A race to the finish
Aside from Geomagic Freeform, the designers often lean on other software including PTC Creo as the design moves towards production and the team creates the tooling model necessary for the diecast manufacturing process.
“We are limited to certain material thicknesses and tolerances,” explains Benedict. “The trick is to work with and around those parameters and get the best representation of the vehicle we are making.”
The design process also incorporates several rounds of physical prototyping, including 3D printing, first tooled samples and pre-production samples. Quick SLA 3D-printed prototypes produced on a desktop Elegoo Mars 2 Mono help guide the concepts, while a Stratasys J750 3D printer is used to produce multiple variants for assessment while maintaining the detail levels and adding colour.

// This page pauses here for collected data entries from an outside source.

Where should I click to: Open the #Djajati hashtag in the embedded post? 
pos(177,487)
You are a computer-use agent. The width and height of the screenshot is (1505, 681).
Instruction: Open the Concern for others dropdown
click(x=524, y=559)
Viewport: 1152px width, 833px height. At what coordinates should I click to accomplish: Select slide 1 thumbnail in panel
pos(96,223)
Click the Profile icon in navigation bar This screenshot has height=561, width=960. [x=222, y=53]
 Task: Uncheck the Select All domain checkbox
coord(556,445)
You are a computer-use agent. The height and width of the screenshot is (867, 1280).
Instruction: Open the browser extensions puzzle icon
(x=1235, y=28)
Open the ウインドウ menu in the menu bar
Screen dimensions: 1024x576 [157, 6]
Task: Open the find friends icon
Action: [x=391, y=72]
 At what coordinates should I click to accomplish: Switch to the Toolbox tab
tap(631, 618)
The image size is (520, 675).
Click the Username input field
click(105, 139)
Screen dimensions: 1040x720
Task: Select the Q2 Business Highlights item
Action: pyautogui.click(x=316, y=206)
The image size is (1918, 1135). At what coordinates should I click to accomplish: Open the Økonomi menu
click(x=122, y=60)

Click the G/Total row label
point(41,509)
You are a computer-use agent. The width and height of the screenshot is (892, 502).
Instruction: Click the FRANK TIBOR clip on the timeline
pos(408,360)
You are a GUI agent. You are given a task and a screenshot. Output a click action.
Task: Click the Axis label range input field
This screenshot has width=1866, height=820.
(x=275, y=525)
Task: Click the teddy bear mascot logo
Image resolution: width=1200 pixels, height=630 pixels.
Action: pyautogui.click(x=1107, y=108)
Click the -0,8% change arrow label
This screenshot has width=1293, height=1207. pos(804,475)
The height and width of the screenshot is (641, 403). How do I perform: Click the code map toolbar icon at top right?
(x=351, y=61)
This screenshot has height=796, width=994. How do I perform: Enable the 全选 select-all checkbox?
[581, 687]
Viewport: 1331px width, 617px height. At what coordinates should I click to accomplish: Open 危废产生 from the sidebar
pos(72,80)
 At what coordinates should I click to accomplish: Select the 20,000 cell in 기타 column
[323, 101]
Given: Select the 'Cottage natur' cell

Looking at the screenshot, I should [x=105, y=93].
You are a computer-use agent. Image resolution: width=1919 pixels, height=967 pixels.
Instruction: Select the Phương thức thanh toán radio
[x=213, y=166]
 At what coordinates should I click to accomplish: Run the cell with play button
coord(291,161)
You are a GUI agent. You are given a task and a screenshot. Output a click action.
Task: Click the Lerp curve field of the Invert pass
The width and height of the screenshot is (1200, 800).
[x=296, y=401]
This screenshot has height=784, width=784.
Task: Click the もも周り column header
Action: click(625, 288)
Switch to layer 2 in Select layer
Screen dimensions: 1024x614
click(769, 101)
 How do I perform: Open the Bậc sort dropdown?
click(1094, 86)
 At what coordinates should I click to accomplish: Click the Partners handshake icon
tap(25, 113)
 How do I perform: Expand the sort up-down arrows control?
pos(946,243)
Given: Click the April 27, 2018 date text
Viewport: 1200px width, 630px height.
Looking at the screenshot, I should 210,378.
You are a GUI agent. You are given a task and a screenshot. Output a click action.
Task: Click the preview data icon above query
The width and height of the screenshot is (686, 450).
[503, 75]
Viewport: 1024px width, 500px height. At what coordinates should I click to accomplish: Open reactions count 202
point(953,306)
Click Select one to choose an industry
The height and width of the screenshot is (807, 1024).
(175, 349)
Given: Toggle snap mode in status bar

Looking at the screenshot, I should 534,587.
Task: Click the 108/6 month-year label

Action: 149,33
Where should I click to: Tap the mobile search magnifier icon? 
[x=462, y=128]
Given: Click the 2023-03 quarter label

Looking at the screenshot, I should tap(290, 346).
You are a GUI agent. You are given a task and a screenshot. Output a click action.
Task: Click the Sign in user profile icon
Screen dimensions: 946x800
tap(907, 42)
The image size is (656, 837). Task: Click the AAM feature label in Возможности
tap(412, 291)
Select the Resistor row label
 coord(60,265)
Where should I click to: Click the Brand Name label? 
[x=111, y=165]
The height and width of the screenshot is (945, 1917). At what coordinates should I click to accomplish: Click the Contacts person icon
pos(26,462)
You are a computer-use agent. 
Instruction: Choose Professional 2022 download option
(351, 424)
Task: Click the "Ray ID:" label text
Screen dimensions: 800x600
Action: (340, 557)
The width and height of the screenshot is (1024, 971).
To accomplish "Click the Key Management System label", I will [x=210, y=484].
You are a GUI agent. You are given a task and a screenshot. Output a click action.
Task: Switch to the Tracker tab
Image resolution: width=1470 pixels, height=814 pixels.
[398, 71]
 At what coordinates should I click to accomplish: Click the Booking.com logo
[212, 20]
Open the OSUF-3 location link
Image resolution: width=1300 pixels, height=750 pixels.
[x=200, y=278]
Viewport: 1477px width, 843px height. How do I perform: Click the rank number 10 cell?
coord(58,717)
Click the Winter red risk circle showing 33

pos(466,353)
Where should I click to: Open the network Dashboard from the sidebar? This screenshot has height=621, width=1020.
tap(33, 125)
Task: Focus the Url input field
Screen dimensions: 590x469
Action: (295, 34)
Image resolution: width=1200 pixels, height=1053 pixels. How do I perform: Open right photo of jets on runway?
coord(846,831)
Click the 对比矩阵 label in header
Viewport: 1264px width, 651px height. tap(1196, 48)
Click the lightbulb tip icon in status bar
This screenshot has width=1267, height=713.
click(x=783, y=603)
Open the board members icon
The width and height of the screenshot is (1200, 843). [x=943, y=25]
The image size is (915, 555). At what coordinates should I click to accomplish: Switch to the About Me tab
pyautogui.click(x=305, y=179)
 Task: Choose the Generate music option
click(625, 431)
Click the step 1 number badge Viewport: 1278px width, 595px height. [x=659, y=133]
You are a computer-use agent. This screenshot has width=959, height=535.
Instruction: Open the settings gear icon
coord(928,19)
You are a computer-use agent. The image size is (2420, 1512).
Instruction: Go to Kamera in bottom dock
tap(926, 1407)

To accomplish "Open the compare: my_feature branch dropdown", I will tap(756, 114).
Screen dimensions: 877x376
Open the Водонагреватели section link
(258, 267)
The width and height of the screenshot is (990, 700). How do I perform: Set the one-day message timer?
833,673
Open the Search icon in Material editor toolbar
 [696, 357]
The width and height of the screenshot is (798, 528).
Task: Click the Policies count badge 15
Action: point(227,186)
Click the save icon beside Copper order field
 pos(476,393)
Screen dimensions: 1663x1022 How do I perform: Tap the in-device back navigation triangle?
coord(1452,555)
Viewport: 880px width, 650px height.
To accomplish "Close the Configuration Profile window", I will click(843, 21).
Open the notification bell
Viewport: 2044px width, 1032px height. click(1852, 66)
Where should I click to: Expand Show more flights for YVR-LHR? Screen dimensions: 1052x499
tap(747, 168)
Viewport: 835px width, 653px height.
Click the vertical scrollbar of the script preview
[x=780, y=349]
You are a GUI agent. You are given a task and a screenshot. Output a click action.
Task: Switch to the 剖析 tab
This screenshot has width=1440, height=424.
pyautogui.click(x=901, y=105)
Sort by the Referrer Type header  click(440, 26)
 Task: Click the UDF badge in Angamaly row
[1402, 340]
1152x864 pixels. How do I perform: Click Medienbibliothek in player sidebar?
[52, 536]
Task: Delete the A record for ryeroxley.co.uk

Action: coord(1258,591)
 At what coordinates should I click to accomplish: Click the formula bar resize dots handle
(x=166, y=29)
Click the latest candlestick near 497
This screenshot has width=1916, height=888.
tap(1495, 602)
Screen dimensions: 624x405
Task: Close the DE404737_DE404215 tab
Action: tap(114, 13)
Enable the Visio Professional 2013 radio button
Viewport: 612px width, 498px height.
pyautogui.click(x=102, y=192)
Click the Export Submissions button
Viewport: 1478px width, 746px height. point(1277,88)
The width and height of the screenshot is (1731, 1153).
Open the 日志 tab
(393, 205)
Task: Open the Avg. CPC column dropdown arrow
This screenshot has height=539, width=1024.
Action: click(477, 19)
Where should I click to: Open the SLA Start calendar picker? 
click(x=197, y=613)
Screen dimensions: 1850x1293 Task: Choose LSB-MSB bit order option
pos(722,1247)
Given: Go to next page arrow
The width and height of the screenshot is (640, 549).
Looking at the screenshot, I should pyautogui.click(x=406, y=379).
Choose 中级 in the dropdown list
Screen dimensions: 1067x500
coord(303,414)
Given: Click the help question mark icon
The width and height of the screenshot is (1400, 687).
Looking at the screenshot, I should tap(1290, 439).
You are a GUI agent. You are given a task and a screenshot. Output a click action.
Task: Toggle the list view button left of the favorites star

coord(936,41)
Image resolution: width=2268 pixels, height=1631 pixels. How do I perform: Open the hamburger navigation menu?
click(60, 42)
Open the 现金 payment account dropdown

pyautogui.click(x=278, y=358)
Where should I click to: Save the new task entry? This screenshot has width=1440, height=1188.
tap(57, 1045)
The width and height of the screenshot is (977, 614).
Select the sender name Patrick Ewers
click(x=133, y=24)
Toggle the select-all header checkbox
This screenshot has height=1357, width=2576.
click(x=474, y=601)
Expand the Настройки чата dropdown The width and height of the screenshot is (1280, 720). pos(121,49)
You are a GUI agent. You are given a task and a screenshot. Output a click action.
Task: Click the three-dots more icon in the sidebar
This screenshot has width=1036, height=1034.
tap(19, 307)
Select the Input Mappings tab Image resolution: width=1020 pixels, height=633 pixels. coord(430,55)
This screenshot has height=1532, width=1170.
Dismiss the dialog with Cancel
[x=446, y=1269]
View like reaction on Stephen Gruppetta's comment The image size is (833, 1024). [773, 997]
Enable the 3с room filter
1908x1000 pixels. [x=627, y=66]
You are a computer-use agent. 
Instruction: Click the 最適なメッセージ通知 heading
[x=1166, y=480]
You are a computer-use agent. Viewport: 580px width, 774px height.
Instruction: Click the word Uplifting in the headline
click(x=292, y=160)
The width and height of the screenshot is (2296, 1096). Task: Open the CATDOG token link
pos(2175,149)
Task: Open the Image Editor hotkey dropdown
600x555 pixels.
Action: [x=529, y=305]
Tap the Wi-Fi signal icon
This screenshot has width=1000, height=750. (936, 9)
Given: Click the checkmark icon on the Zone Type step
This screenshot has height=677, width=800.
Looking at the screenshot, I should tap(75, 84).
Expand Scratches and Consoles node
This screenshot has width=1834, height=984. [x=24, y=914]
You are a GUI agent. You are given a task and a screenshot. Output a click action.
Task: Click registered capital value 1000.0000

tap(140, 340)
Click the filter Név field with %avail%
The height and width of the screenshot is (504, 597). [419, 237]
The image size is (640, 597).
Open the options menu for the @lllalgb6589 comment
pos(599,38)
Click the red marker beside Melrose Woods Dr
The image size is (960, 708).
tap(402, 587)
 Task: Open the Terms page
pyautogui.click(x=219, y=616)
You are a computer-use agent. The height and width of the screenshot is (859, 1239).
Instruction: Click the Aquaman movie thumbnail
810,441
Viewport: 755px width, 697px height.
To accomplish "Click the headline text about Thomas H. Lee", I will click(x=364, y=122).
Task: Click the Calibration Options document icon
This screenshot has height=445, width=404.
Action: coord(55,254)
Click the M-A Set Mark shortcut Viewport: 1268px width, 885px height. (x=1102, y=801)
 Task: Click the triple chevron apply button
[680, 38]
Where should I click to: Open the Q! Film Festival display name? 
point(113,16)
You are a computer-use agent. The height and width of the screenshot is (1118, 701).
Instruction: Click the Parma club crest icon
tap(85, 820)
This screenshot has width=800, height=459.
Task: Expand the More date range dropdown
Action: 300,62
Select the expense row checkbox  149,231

It’s important to test the designs for use, including materials, for fatigue, performance and safety, all performed by the team’s engineers. While a digital model test is important, most of the validation is done using physical pre-production samples, with drop-testing for durability and safety checks to test for choking hazards, as well as multiple runs on those famed orange tracks.
With its exaggerated engine profile, drag-racer suspension angle, and wheels that look huge in proportion to the vintage Volvo shell, people have always told Lee Johnstone that his car looks just like a Hot Wheels model. Today, as it navigates the iconic loop, it indisputably is just that.